> _Prompt 1_:
Transcribe the film review from "Stuhlbarg plays Perlman, a" to "for concealed sexuality.".
> _Prompt 2_:
Name every actor mentioned in the film review.
> _Prompt 3_:
According to the film review, why is Oliver spending the summer with the family?

The film is directed by Luca Guadagnino (who made I Am Love and A Bigger Splash ) and adapted from the novel by André Aciman by James Ivory, who had originally been slated to co-direct and has a producer credit. Ivory’s presence inevitably calls to mind his film version of EM Forster’s Maurice , to which this is frankly superior. For me, it brought back Alan Hollinghurst novels such as The Folding Star and The Spell. Call Me By Your Name is an erotic pastoral that culminates in a quite amazing speech by Michael Stuhlbarg, playing the boy’s father. It’s a compelling dramatic gesture of wisdom, understanding and what I can only call moral goodness.
Stuhlbarg plays Perlman, a middle-aged American professor of classical antiquity living with his stylish wife Annella (Amira Casar), in a handsome Italian house with their son, Elio – a remarkable performance from Timothée Chalamet – who is a very talented musician, spending his time transcribing Schoenberg and composing piano variations on JS Bach. Theirs is a cultured household, in which everyone is proficient in English, French, Italian and, for Annella, German. The family is also Jewish. Elio calls them “Jews of discretion”, a sense of otherness that is to serve as a metaphor for concealed sexuality.
Elio slopes and mopes about the huge house as the long hot summer commences, grumpy and moody, not knowing what to do with himself or his directionless sexuality, shooing away flies, frowning over paperbacks, dressed mostly in nothing more than shorts, all shoulder blades and hairless calves. Every year, his dad invites a favoured grad student to spend the summer with the family to help him with research. This year it is the impossibly handsome and statuesque Oliver, played by Armie Hammer , who never wears a pair of long trousers in the entire film. He establishes his academic credentials early on by presuming to correct Perlman’s derivation of the word “apricot”. Both Elio and Oliver are to have romantic associations with local young women, but it is more than clear where this is heading. And when the main event arrives, Guadagnino’s camera wanders tactfully away from their bed, gazing thoughtfully out of the window at the hot summer night.

> _Data shown_:
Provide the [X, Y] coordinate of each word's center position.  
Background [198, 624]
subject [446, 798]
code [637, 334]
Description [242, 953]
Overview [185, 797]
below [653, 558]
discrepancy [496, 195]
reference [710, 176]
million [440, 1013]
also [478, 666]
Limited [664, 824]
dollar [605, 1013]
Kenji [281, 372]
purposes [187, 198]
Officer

> _Correct output 1_:
Stuhlbarg plays Perlman, a middle-aged American professor of classical antiquity living with his stylish wife Annella (Amira Casar), in a handsome Italian house with their son, Elio – a remarkable performance from Timothée Chalamet – who is a very talented musician, spending his time transcribing Schoenberg and composing piano variations on JS Bach. Theirs is a cultured household, in which everyone is proficient in English, French, Italian and, for Annella, German. The family is also Jewish. Elio calls them “Jews of discretion”, a sense of otherness that is to serve as a metaphor for concealed sexuality.

> _Correct output 2_:
Michael Stuhlbarg, Amira Casar, Timothée Chalamet, Armie Hammer

> _Correct output 3_:
Every year, Perlman invites a favored graduate student to spend the summer with the family and help him with his research. This year that student is Oliver.